Volume 24, Number 2, Winter, 2006


P. Bagge’s weird take on the end of the world as we know it

by Max Jahr

Apocalypse Nerd #1 and #2

By P. Bagge

Dark Horse Comics, 2005,
$2.99 each, 32 pages

P. Bagge is perhaps best known for his Reason magazine cartoon work. His quirky humor, libertarian politics, frenetic art-work, and profusely stressed-out characters appear in vignette-like sketches almost like animated narrative fiction.

Along comes Apocalypse Nerd, a six-part comic book series from Dark Horse comics, (Publishers also of the three-part Serenity comic books.) Issue #1 debuted in February 2005, and #2 arrived in stores around October 2005. The color covers mask the black and white interiors, yet the books are populated with the same Starbucks-in-veins type characters as in Reason.
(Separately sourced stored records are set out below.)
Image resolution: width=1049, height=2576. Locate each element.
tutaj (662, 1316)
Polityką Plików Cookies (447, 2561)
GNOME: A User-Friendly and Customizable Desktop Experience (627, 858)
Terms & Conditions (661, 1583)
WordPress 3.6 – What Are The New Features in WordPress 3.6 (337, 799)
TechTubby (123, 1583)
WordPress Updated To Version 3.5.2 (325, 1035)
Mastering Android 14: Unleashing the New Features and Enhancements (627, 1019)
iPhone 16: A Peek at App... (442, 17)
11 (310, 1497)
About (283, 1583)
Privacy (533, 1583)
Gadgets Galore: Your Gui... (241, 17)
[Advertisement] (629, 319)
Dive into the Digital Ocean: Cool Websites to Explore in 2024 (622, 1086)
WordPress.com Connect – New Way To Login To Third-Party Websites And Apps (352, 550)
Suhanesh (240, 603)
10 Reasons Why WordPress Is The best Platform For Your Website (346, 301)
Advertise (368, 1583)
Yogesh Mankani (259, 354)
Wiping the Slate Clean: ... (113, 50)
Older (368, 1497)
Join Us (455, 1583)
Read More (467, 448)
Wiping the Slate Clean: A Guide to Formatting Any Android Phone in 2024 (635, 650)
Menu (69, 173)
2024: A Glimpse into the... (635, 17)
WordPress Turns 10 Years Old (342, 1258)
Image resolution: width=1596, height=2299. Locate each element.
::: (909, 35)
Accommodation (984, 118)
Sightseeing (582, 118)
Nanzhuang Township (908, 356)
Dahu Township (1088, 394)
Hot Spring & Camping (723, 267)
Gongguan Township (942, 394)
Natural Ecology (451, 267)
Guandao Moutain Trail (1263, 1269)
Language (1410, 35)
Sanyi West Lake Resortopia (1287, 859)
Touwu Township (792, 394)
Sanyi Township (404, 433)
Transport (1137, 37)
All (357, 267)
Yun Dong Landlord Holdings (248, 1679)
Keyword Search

Imagine the end of the world, for example via a nuclear holocaust. Bagge’s heroes, two disparate buddies heading back to work in the big city after a week at a cabin in the woods, encounter a world gone mad heading in the opposite direction. Chaos erupts at a gas station, shots are fired, and anarchy rules the day. They’re informed that the Koreans nuked the US, and people are fleeing the cities en masse. What’s a middle-aged computer geek with zero survival skills and a crazed Republican shoot-first-ask-questions-later supposed to do? Head back to the cabin and hunker down, that’s what.

The first issue of Apocalypse Nerd details the initial shock and first attempts at survival in the woods. Faced with starvation, the two city folks must figure out how to get food, and worry about what might happen if someone else (the owner, for example) should stumble across their hideaway. One of the men has a rifle, and some experience with it, so he heads out to bag a deer. The kill is not clean, and the uber-nerd is forced to use drastic and gory measures to finish the poor animal.

Picking up six weeks later, issue #2 finds our two heroes suffering from an unmixed diet. Too much deer meat appears to have a disastrous affect on the intestines, sending the nerds into thunderous gassy outbursts and spasmodic fits of the runs. In graphic detail, one of the men is interrupted by the arrival of the cabin’s owner, who is quickly dispatched by the gun-toting partner. The owner’s wife and two kids, who witnessed the whole thing, run screaming into the forest.

Wracked by a brief moment of conscience, the wimpy computer jock decides to leave the cabin and head back to town. He makes it almost back to a gas station when his buddy appears, and they decide two people are better than going it alone. At the gas station they manage to bungle events again; with the result being another dead body. Apocalypse Nerd is not for the squeamish, and not always funny, but has its moments. So grab your bug-out-bag, your Claire Wolfe books, and head for the hills with Bagge on one weird ride. Each issue functions as brief window into a world gone mad, with people unprepared to deal with the situation, screwing up everything along the way. One of character sums it up as follows: “I know it’s not funny. What is anymore. It’s either laugh or cry, ya know.”

As a bonus, each issue features a savagely irreverent look at the Founding Fathers. Comic books attack your sensibilities far differently than novels or movies. There’s little or no libertarian content to speak of at the moment, and it will be interesting to see how Bagge handles the remaining four installments. What’s left of civilization for these two crazy nerds to find?